Aim of the task
What is needed is a word-for-word transcription of every record below.

Records from a data source:
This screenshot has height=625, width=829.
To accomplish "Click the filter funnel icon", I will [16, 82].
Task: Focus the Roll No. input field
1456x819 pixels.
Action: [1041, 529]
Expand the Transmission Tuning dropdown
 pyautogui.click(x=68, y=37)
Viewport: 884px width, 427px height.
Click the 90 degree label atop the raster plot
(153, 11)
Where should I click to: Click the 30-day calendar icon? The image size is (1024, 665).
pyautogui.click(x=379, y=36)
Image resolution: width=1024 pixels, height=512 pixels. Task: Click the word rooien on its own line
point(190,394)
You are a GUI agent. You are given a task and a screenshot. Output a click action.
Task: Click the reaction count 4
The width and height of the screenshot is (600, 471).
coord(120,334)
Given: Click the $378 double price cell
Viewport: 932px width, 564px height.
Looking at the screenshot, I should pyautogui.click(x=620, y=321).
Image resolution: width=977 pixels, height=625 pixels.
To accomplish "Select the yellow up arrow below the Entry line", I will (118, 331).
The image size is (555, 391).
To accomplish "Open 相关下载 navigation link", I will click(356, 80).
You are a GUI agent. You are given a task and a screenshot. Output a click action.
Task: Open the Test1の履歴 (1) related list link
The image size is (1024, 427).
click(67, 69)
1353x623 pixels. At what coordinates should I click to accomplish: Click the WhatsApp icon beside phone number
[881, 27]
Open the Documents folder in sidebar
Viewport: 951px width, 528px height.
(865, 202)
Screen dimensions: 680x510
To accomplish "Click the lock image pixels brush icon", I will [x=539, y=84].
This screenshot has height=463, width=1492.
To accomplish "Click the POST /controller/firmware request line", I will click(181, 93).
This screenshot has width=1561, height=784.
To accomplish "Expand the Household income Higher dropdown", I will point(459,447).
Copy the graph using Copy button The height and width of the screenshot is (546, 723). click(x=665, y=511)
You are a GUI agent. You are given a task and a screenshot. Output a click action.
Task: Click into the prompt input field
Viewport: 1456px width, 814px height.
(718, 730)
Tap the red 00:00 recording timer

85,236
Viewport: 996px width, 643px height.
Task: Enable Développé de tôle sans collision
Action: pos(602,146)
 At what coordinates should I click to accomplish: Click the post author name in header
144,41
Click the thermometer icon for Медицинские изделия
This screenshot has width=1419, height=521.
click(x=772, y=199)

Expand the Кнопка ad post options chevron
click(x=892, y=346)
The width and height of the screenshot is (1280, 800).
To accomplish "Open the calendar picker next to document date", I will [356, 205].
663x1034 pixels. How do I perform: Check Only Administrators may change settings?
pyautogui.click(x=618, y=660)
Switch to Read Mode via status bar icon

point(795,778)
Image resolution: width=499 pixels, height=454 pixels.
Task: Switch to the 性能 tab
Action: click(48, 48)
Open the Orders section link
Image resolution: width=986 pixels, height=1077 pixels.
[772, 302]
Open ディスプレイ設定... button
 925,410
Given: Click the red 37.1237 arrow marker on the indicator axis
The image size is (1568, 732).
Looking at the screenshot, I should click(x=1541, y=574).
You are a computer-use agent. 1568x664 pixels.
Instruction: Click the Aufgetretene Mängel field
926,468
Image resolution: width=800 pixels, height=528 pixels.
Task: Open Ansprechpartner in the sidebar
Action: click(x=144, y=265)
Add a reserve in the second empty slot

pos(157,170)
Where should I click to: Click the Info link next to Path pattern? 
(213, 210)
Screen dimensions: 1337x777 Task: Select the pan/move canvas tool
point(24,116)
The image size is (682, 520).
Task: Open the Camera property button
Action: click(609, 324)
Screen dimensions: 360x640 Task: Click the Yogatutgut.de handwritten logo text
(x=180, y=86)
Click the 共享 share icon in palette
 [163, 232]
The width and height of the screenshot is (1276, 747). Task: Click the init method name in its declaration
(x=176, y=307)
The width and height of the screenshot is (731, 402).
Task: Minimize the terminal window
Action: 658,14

Answer to this exercise
This screenshot has height=625, width=829.
To accomplish "Click the filter funnel icon", I will [16, 82].
Task: Focus the Roll No. input field
1456x819 pixels.
Action: [1041, 529]
Expand the Transmission Tuning dropdown
 pyautogui.click(x=68, y=37)
Viewport: 884px width, 427px height.
Click the 90 degree label atop the raster plot
(153, 11)
Where should I click to: Click the 30-day calendar icon? The image size is (1024, 665).
pyautogui.click(x=379, y=36)
Image resolution: width=1024 pixels, height=512 pixels. Task: Click the word rooien on its own line
point(190,394)
You are a GUI agent. You are given a task and a screenshot. Output a click action.
Task: Click the reaction count 4
The width and height of the screenshot is (600, 471).
coord(120,334)
Given: Click the $378 double price cell
Viewport: 932px width, 564px height.
Looking at the screenshot, I should pyautogui.click(x=620, y=321).
Image resolution: width=977 pixels, height=625 pixels.
To accomplish "Select the yellow up arrow below the Entry line", I will (118, 331).
The image size is (555, 391).
To accomplish "Open 相关下载 navigation link", I will click(356, 80).
You are a GUI agent. You are given a task and a screenshot. Output a click action.
Task: Open the Test1の履歴 (1) related list link
The image size is (1024, 427).
click(67, 69)
1353x623 pixels. At what coordinates should I click to accomplish: Click the WhatsApp icon beside phone number
[881, 27]
Open the Documents folder in sidebar
Viewport: 951px width, 528px height.
(865, 202)
Screen dimensions: 680x510
To accomplish "Click the lock image pixels brush icon", I will [x=539, y=84].
This screenshot has height=463, width=1492.
To accomplish "Click the POST /controller/firmware request line", I will click(181, 93).
This screenshot has width=1561, height=784.
To accomplish "Expand the Household income Higher dropdown", I will point(459,447).
Copy the graph using Copy button The height and width of the screenshot is (546, 723). click(x=665, y=511)
You are a GUI agent. You are given a task and a screenshot. Output a click action.
Task: Click into the prompt input field
Viewport: 1456px width, 814px height.
(718, 730)
Tap the red 00:00 recording timer

85,236
Viewport: 996px width, 643px height.
Task: Enable Développé de tôle sans collision
Action: pos(602,146)
 At what coordinates should I click to accomplish: Click the post author name in header
144,41
Click the thermometer icon for Медицинские изделия
This screenshot has width=1419, height=521.
click(x=772, y=199)

Expand the Кнопка ad post options chevron
click(x=892, y=346)
The width and height of the screenshot is (1280, 800).
To accomplish "Open the calendar picker next to document date", I will [356, 205].
663x1034 pixels. How do I perform: Check Only Administrators may change settings?
pyautogui.click(x=618, y=660)
Switch to Read Mode via status bar icon

point(795,778)
Image resolution: width=499 pixels, height=454 pixels.
Task: Switch to the 性能 tab
Action: click(48, 48)
Open the Orders section link
Image resolution: width=986 pixels, height=1077 pixels.
[772, 302]
Open ディスプレイ設定... button
 925,410
Given: Click the red 37.1237 arrow marker on the indicator axis
The image size is (1568, 732).
Looking at the screenshot, I should click(x=1541, y=574).
You are a computer-use agent. 1568x664 pixels.
Instruction: Click the Aufgetretene Mängel field
926,468
Image resolution: width=800 pixels, height=528 pixels.
Task: Open Ansprechpartner in the sidebar
Action: click(x=144, y=265)
Add a reserve in the second empty slot

pos(157,170)
Where should I click to: Click the Info link next to Path pattern? 
(213, 210)
Screen dimensions: 1337x777 Task: Select the pan/move canvas tool
point(24,116)
The image size is (682, 520).
Task: Open the Camera property button
Action: click(609, 324)
Screen dimensions: 360x640 Task: Click the Yogatutgut.de handwritten logo text
(x=180, y=86)
Click the 共享 share icon in palette
 [163, 232]
The width and height of the screenshot is (1276, 747). Task: Click the init method name in its declaration
(x=176, y=307)
The width and height of the screenshot is (731, 402).
Task: Minimize the terminal window
Action: 658,14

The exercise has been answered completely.